Directions:
An unaltered copy of every line below is the expected output.

Records for the exercise:
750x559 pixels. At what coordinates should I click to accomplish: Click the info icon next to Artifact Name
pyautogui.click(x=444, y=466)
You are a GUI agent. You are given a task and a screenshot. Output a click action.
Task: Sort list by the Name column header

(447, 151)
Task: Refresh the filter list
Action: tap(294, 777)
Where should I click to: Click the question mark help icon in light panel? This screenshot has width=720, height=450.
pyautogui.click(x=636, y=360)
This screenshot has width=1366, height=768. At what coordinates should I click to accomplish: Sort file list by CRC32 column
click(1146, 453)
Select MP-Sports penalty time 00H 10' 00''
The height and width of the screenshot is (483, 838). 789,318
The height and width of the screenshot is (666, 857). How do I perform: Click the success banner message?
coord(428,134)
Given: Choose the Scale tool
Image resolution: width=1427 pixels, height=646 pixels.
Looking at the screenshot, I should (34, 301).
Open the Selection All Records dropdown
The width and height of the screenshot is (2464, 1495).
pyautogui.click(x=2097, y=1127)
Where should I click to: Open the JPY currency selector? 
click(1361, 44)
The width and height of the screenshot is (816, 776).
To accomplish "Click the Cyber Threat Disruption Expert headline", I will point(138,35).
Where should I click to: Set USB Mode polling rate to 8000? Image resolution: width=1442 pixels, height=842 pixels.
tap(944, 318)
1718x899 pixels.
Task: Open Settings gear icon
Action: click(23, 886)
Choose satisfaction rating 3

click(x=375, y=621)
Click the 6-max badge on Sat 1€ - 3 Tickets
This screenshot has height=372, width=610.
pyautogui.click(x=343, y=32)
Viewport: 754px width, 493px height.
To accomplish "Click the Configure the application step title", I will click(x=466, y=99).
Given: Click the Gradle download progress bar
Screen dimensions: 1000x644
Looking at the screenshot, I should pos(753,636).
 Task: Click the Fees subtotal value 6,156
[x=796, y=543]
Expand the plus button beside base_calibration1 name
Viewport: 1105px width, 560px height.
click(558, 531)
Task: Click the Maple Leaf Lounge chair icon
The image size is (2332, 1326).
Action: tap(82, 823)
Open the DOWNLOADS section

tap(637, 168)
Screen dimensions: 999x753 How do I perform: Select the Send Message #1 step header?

Output of the task:
750x559 pixels. At what coordinates should I click to accomplish: Click the info icon next to Artifact Name
pyautogui.click(x=444, y=466)
You are a GUI agent. You are given a task and a screenshot. Output a click action.
Task: Sort list by the Name column header

(447, 151)
Task: Refresh the filter list
Action: tap(294, 777)
Where should I click to: Click the question mark help icon in light panel? This screenshot has width=720, height=450.
pyautogui.click(x=636, y=360)
This screenshot has width=1366, height=768. At what coordinates should I click to accomplish: Sort file list by CRC32 column
click(1146, 453)
Select MP-Sports penalty time 00H 10' 00''
The height and width of the screenshot is (483, 838). 789,318
The height and width of the screenshot is (666, 857). How do I perform: Click the success banner message?
coord(428,134)
Given: Choose the Scale tool
Image resolution: width=1427 pixels, height=646 pixels.
Looking at the screenshot, I should (34, 301).
Open the Selection All Records dropdown
The width and height of the screenshot is (2464, 1495).
pyautogui.click(x=2097, y=1127)
Where should I click to: Open the JPY currency selector? 
click(1361, 44)
The width and height of the screenshot is (816, 776).
To accomplish "Click the Cyber Threat Disruption Expert headline", I will point(138,35).
Where should I click to: Set USB Mode polling rate to 8000? Image resolution: width=1442 pixels, height=842 pixels.
tap(944, 318)
1718x899 pixels.
Task: Open Settings gear icon
Action: click(23, 886)
Choose satisfaction rating 3

click(x=375, y=621)
Click the 6-max badge on Sat 1€ - 3 Tickets
This screenshot has height=372, width=610.
pyautogui.click(x=343, y=32)
Viewport: 754px width, 493px height.
To accomplish "Click the Configure the application step title", I will click(x=466, y=99).
Given: Click the Gradle download progress bar
Screen dimensions: 1000x644
Looking at the screenshot, I should pos(753,636).
 Task: Click the Fees subtotal value 6,156
[x=796, y=543]
Expand the plus button beside base_calibration1 name
Viewport: 1105px width, 560px height.
click(558, 531)
Task: Click the Maple Leaf Lounge chair icon
The image size is (2332, 1326).
Action: tap(82, 823)
Open the DOWNLOADS section

tap(637, 168)
Screen dimensions: 999x753 How do I perform: Select the Send Message #1 step header?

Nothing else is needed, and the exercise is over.